Step 6: Run Test Spark Job
Validate the deployment with a sample PySpark job:
# Get S3 bucket for Spark logs
cd terraform/_local
export S3_BUCKET=$(terraform output -raw s3_bucket_id_spark_history_server)
# Submit test job
cd ../../examples
envsubst < pyspark-pi-job.yaml | kubectl apply -f -
# Watch job status
kubectl get sparkapplications -n spark-team-a -w
What happens:
- Karpenter provisions nodes - Takes ~60s to launch compute-optimized instances
- Driver pod starts - Coordinates the Spark job execution
- Executor pods run - Perform the Pi calculation in parallel
- Job completes - Result:
Pi is roughly 3.141640 - Logs stored in S3 - Accessible via Spark History Server
Expected output:
NAME STATUS ATTEMPTS START FINISH DURATION
pyspark-pi-karpenter COMPLETED 1 2025-10-21T20:08:52Z 2025-10-21T20:11:49Z ~3 min
# Watch job status in real-time
kubectl get sparkapplications -n spark-team-a -w
# View driver logs (shows Pi calculation result)

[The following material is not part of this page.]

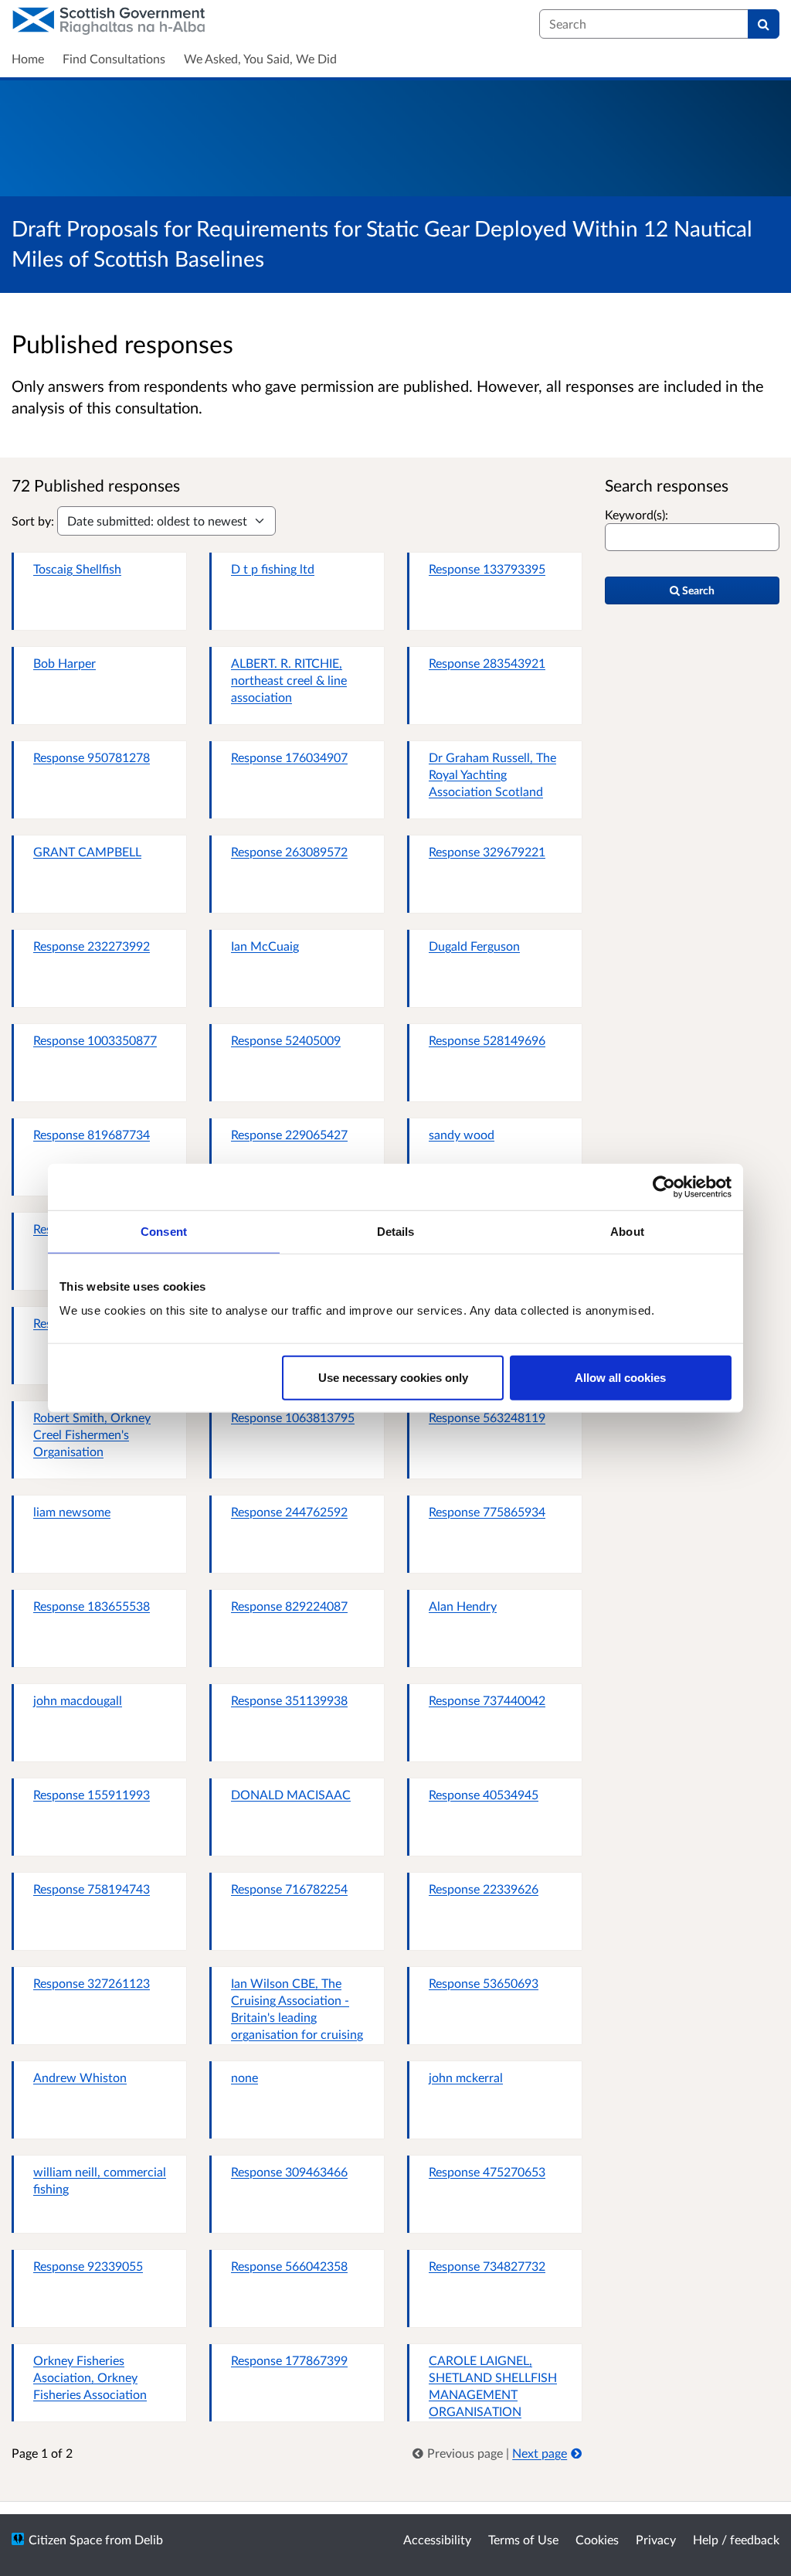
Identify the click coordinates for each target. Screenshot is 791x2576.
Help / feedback (736, 2539)
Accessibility (437, 2539)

kubectl logs -n spark-team-a pyspark-pi-karpenter-driver
# Check detailed job status
kubectl describe sparkapplication pyspark-pi-karpenter -n spark-team-a
Troubleshooting
Common Issues
Pods stuck in Pending:
# Check node capacity
kubectl describe nodes
# Check Karpenter logs
kubectl logs -n karpenter -l app.kubernetes.io/name=karpenter
ArgoCD applications not syncing:
# Check ArgoCD application status
kubectl get applications -n argocd
# Check specific application
kubectl describe application spark-operator -n argocd
Next Steps
With infrastructure deployed, you can now run any Spark examples:
Cleanup
To remove all resources, use the dedicated cleanup script:
# Navigate to stack directory
cd data-on-eks/data-stacks/spark-on-eks
# Run cleanup script
./cleanup.sh
If cleanup fails:
- Rerun the same command:
./cleanup.sh - Keep rerunning until all resources are deleted
- Some AWS resources may have dependencies that require multiple cleanup attempts
This command will delete all resources and data. Make sure to backup any important data first.